En cas de succès, vous rentrerez dans le club fermé des vainqueurs de la Coupe de France comme joueur et comme entraîneur, dans lequel figure notamment Robert Herbin. Une motivation supplémentaire ?
Il n’y a pas besoin de ça pour avoir envie de remporter cette Coupe. C’est flatteur, bien sûr, mais l’essentiel reste de ramener le titre à Saint-Étienne. Ce ne sera pas tâche aisée, car c’est le Paris Saint-Germain en face de nous. Mais cela rejoint ce que je disais sur la Coupe de France : sur un match, tout est possible, il faudra mettre toutes les chances de notre côté pour s’imposer. Je souhaite ardemment, en particulier, que l’on finisse la rencontre à onze, car nous avons eu un expulsé lors de chacune de nos confrontations contre le PSG cette année, ce qui complique encore plus la tâche !

De la Cup à la Coupe

Passé par l’Angleterre, Claude Puel a disputé la FA Cup avec Southampton puis Leicester City. "Il y a beaucoup de similitudes entre la Cup et la Coupe de France.
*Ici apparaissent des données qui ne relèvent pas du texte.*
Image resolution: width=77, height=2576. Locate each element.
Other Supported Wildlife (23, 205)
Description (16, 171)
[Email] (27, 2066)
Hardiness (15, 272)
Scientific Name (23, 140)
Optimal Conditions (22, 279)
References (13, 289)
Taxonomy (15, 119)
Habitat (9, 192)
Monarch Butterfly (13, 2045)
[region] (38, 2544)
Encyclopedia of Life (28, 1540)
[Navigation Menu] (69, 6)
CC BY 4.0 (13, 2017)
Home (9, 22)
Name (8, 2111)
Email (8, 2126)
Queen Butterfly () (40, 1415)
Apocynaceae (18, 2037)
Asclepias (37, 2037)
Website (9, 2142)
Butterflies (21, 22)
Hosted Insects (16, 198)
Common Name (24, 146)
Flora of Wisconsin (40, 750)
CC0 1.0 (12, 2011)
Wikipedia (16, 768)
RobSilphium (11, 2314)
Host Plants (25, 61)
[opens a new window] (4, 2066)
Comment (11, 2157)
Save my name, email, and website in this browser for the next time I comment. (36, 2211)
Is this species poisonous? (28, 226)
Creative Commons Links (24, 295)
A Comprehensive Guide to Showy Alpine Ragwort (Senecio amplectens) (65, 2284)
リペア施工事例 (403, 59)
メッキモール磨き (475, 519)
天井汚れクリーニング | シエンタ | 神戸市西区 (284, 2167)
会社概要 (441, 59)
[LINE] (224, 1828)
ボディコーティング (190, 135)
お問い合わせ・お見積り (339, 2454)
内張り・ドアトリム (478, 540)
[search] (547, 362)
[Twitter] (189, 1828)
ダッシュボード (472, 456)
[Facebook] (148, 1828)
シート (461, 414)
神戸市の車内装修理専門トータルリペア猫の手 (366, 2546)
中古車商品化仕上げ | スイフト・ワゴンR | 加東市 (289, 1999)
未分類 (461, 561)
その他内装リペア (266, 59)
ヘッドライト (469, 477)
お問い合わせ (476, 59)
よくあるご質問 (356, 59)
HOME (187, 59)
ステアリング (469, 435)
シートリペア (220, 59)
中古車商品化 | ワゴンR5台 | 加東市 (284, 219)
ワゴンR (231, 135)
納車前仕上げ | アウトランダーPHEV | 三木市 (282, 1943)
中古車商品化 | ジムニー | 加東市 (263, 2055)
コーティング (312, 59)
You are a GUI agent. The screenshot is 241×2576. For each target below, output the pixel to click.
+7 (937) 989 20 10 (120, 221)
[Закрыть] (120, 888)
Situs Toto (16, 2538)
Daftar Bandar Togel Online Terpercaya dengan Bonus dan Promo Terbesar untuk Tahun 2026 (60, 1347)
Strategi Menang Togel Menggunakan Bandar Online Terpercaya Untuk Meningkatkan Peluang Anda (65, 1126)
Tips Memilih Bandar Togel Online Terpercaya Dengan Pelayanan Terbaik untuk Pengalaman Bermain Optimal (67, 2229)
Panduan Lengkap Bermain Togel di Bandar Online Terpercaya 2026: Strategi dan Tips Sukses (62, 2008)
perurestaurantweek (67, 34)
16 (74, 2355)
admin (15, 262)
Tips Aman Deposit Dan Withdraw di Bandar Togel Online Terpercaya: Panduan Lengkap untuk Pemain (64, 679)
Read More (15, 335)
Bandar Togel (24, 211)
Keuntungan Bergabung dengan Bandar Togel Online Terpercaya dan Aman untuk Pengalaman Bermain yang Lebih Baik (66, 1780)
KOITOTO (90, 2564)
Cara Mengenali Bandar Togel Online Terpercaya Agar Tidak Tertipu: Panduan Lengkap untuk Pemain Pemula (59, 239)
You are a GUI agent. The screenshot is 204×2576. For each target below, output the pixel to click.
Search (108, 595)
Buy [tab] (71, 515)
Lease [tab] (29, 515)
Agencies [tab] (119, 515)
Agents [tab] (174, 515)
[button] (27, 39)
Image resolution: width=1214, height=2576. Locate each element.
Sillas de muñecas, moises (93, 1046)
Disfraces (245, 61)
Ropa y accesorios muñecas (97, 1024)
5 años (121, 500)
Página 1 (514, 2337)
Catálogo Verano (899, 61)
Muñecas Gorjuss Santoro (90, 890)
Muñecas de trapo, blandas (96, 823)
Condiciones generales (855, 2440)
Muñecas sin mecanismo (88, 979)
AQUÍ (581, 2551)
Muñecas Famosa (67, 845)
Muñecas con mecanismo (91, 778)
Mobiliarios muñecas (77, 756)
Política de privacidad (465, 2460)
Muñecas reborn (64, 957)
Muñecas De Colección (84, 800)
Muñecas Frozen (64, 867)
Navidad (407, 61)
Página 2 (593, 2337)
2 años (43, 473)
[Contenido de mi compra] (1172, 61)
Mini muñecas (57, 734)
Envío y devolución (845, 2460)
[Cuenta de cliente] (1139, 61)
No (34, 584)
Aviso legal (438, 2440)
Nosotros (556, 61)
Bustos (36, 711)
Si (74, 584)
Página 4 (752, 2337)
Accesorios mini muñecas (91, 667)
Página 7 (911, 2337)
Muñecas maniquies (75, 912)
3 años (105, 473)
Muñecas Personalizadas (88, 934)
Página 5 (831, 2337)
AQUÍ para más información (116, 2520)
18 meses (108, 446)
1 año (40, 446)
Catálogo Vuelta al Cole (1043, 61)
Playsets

Ce sont deux compétitions centenaires, très relevées, et les supporters y sont extrêmement attachés. J’ai eu la chance d’y vivre de grands moments, dont notamment une victoire avec Southampton face à Arsenal à l’extérieur, avant d’être éliminé par Manchester City en quarts de finale. Malgré la différence supposée de niveau au coup d’envoi, nous avions dominé cette rencontre ! Les coupes nationales gomment les différences, elles se gagnent à l’envie et à la détermination."